Alternative budget aims to correct Alberta's 'deficit phobia'

The Working Group For Alternative Alberta Budget says Albertans shouldn’t fear deficits

This graph, included in the ‘alternative budget,’ shows that Alberta’s revenues from resources are at the lowest in nearly 50 years.


This graph, included in the ‘alternative budget,’ shows that Alberta’s revenues from resources are at the lowest in nearly 50 years.

Albertans shouldn’t have “deficit phobia” according to a group of volunteer policy advocates who put together an “alternative budget” for the province.

On March 16, Alberta’s government will announce the 2017 provincial budget.
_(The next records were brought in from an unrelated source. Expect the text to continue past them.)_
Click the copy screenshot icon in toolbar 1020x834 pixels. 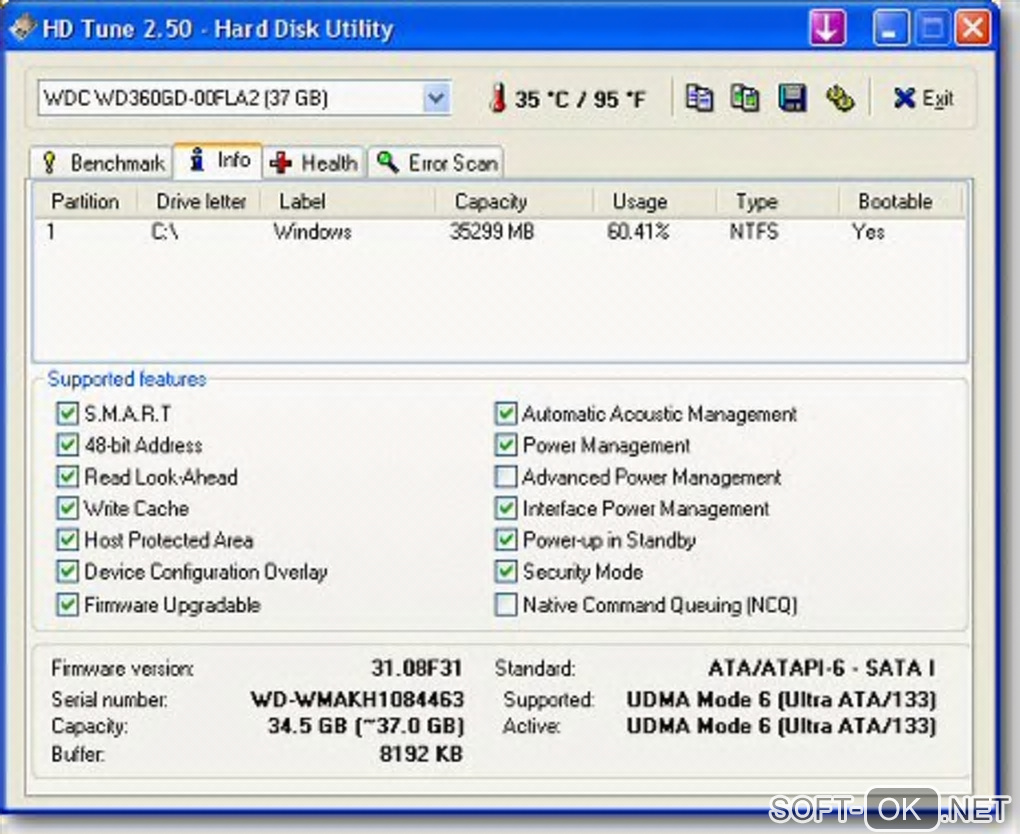(745, 98)

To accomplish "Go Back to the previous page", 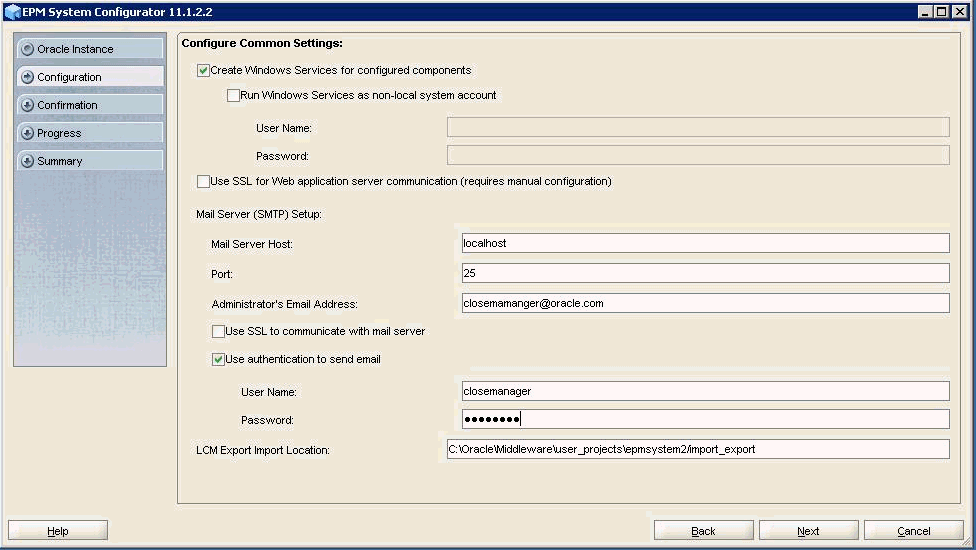I will [x=703, y=531].
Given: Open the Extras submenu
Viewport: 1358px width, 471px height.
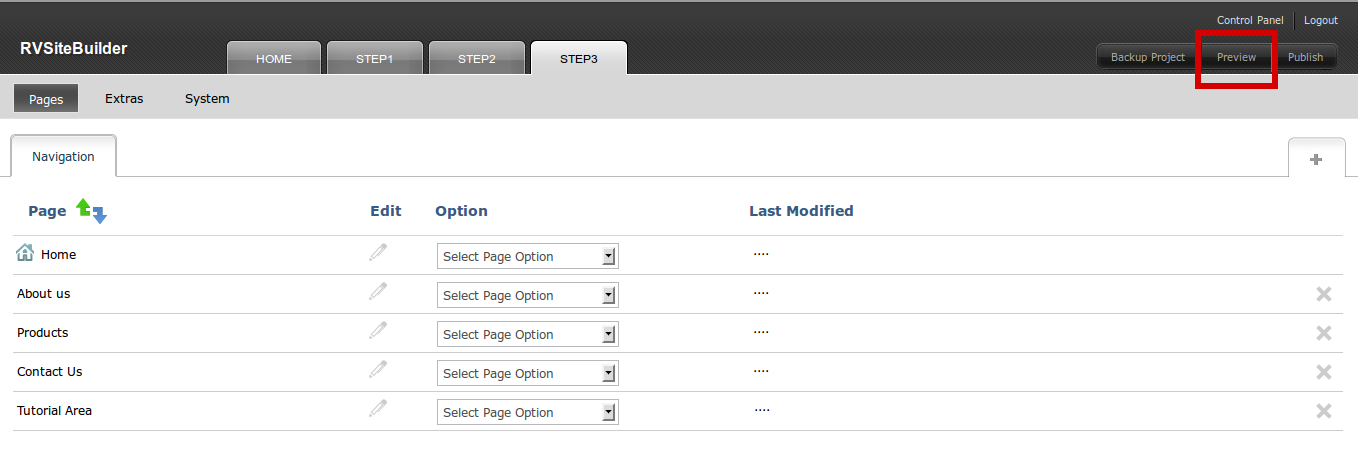Looking at the screenshot, I should (124, 99).
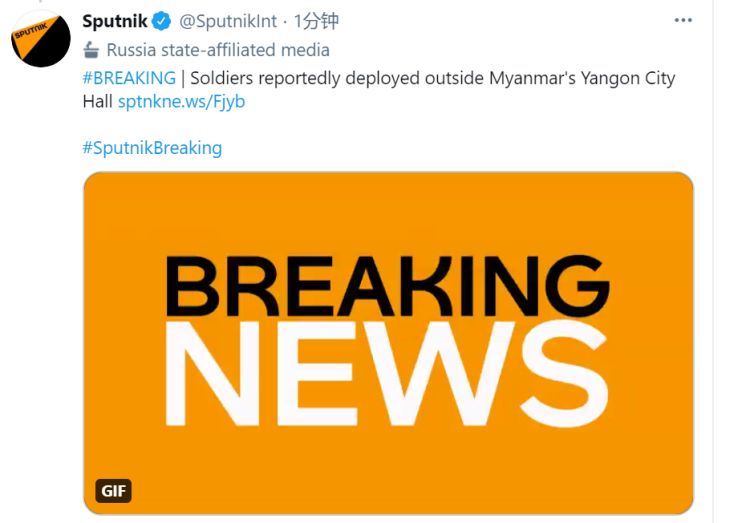This screenshot has width=750, height=523.
Task: Open the tweet timestamp "1分钟"
Action: [316, 22]
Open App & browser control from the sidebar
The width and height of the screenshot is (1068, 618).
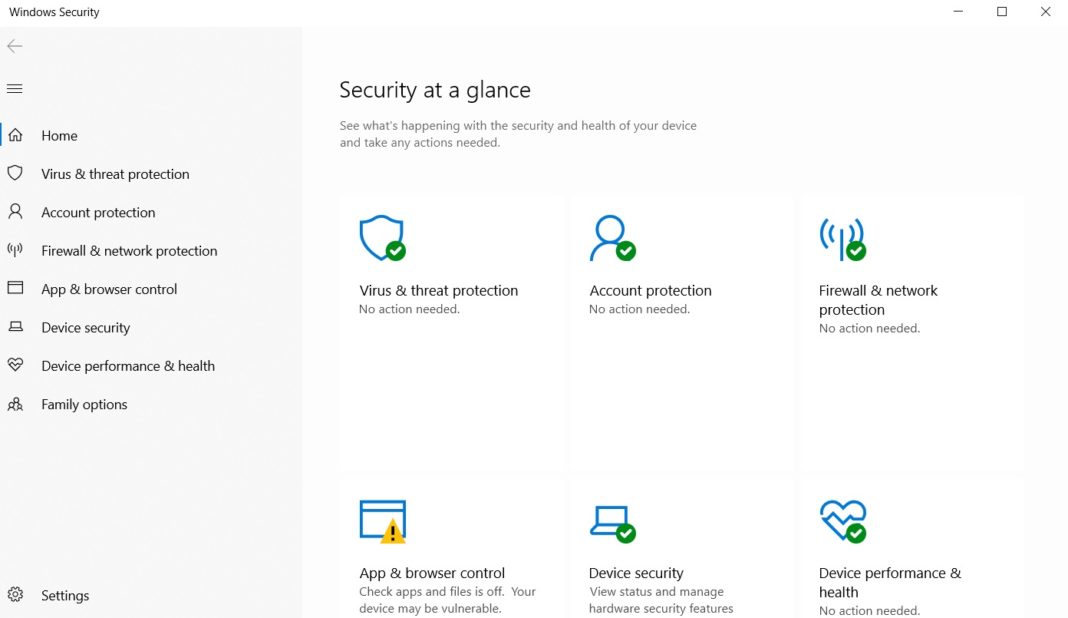tap(109, 289)
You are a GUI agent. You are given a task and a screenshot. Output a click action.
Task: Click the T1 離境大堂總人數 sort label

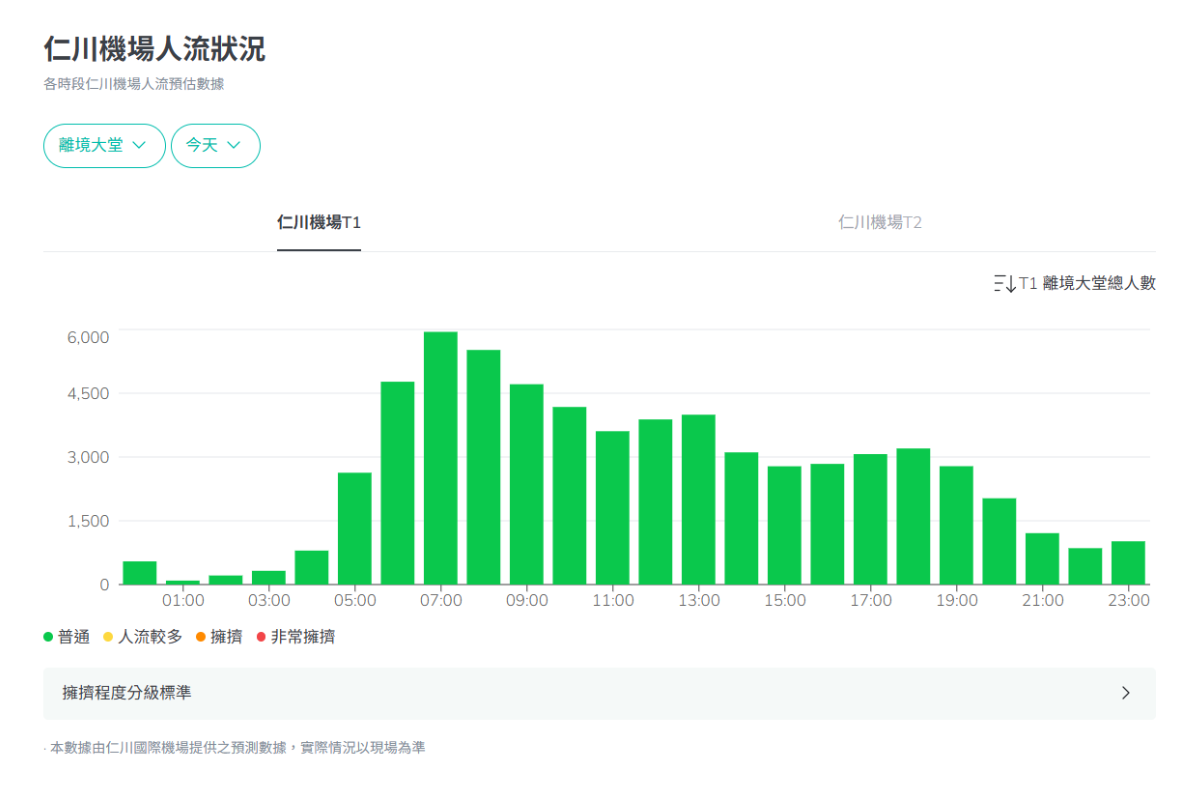(x=1087, y=284)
Inspired by alternative budgeting exercises across Canada, and with the hopes that creating an alternative budget for Alberta will become an annual exercise, the Working Group For The Alternative Alberta Budget set out to “provide a foundation for moving toward some alternative visioning of what future Alberta budgets could look like.”

Foundations For An Alberta Alternative Budget

The group’s spokeswoman, Robin Shaban, worked on the most recent alternative federal budget for the Canadian Centre for Policy Alternatives—a self-described non-partisan think tank— said the points they wanted to make are that “despite tough economic times, deficits are smart.”
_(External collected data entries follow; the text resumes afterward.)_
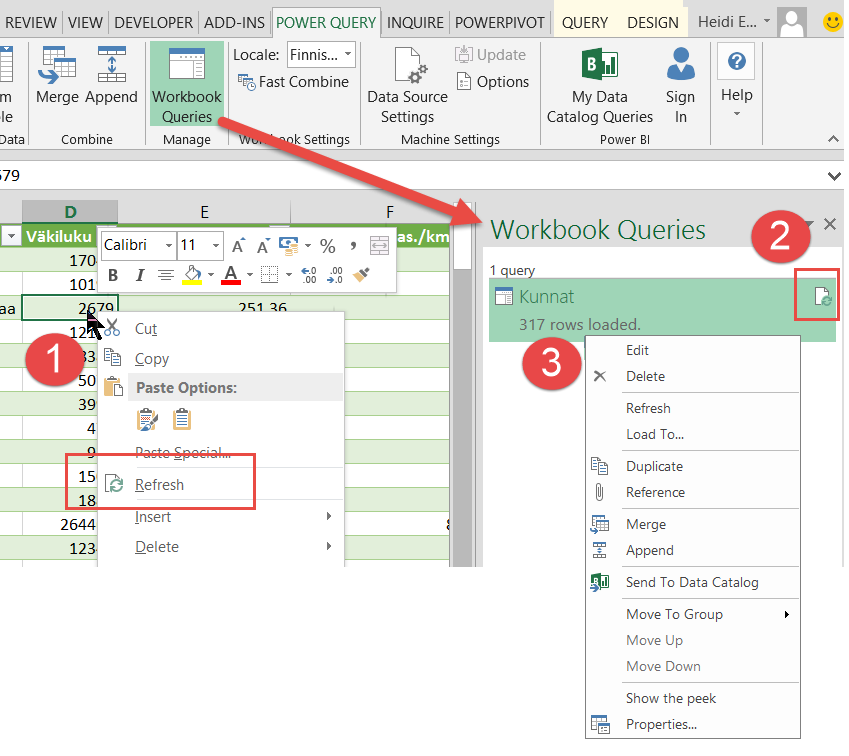This screenshot has width=849, height=756.
Task: Click the refresh icon beside Kunnat query
Action: tap(818, 296)
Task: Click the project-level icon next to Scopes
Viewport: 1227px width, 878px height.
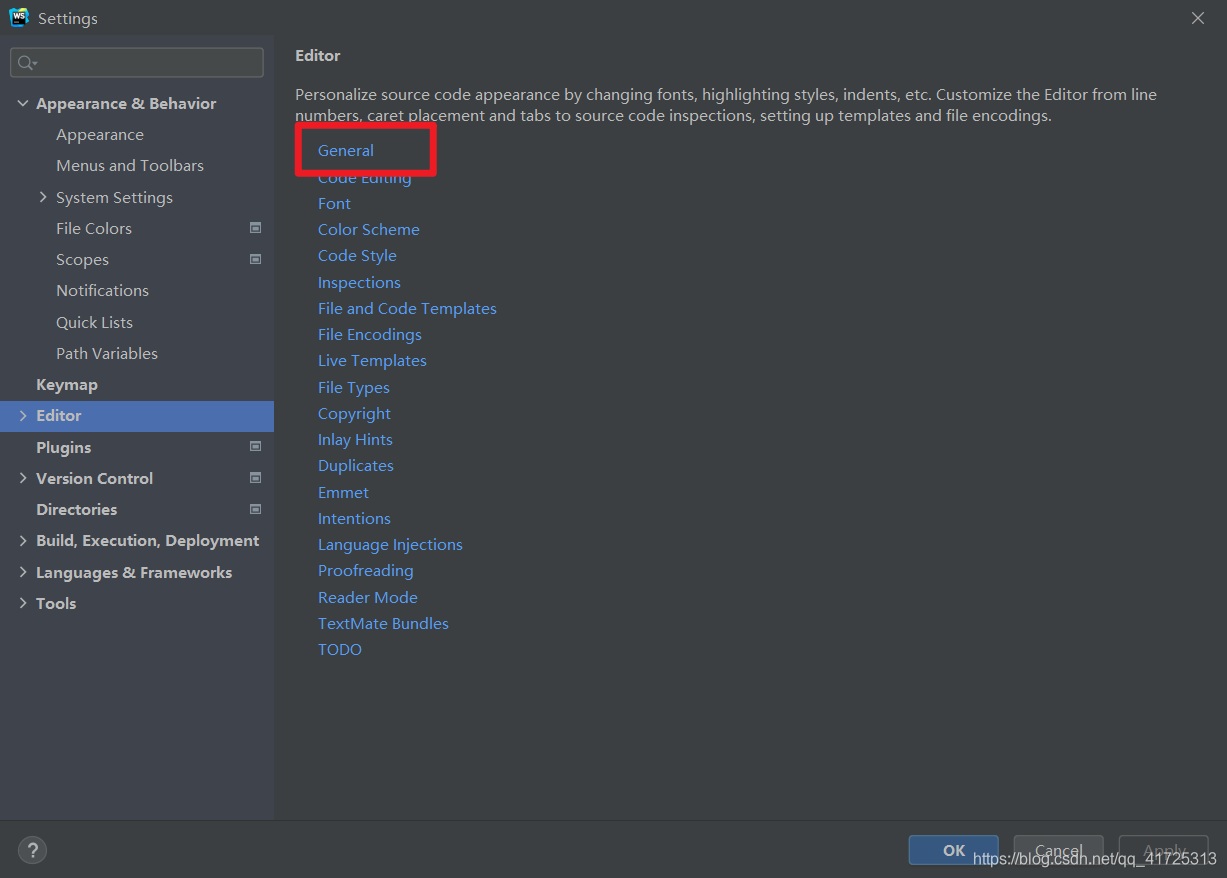Action: coord(255,259)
“Increasing public spending is going to help grow the economy,” she said. “Budgets are all about choices, and at this point we have a choice to make. We need to think long term and build a system of prosperity for all Albertans.”

This approach is similar to that taken by the Alberta Party in April when they released their “shadow budget,” and identified one of their priorities at “ long term balance sheet management.”

“Restrict Fiscal Plan borrowing to a single bond issue for the 2017 fiscal year only, in order to cover the $1.9 billion shortfall caused by the collapse of the oil market,” they said.

The Alternative Budget points out Alberta is in its worst recession in 30 years, and highest unemployment rate in 20 years. Shaban said the recent downturn has shown some of the province’s “greatest vulnerabilities” in terms of government finances.

“We’re rely too heavily dependent on resource revenues,” she said. “We need to diversify our economy going forward.”

Shaban said one of the key things to look for in the upcoming budget is a strategy to diversify the government’s income streams.“Broadening the number of taxation sources is a great start,” she said. “If we were to mirror the tax system in Saskatchewan—which is the second lowest region in all of Canada – we could increase our government revenues by $7.5 billion.”

Taxation is also something the Alberta Party touched on in their shadow budget, where they suggested to “temporarily use revenues to stabilize the fiscal situation in order to reduce the debt burden for future generations and improve Alberta’s economic performance”

“At this point taking on debt is a really smart idea because it’s going to create jobs, provide stimulus to the economy and protect some of the most vulnerable people in our society,” said Shaban.

She said by investing now and taking a long-term approach and investing in public services, we have the potential to reduce costs down the road.